WORKING DATA Start Marker

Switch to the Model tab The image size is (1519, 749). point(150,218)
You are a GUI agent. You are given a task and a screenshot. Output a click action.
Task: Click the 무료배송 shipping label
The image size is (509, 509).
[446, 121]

WORKING DATA End Marker

• YOUR GOAL: Retyping every line above exactly is all that is needed.

• THE COMPLETED TASK:
Switch to the Model tab The image size is (1519, 749). point(150,218)
You are a GUI agent. You are given a task and a screenshot. Output a click action.
Task: Click the 무료배송 shipping label
The image size is (509, 509).
[446, 121]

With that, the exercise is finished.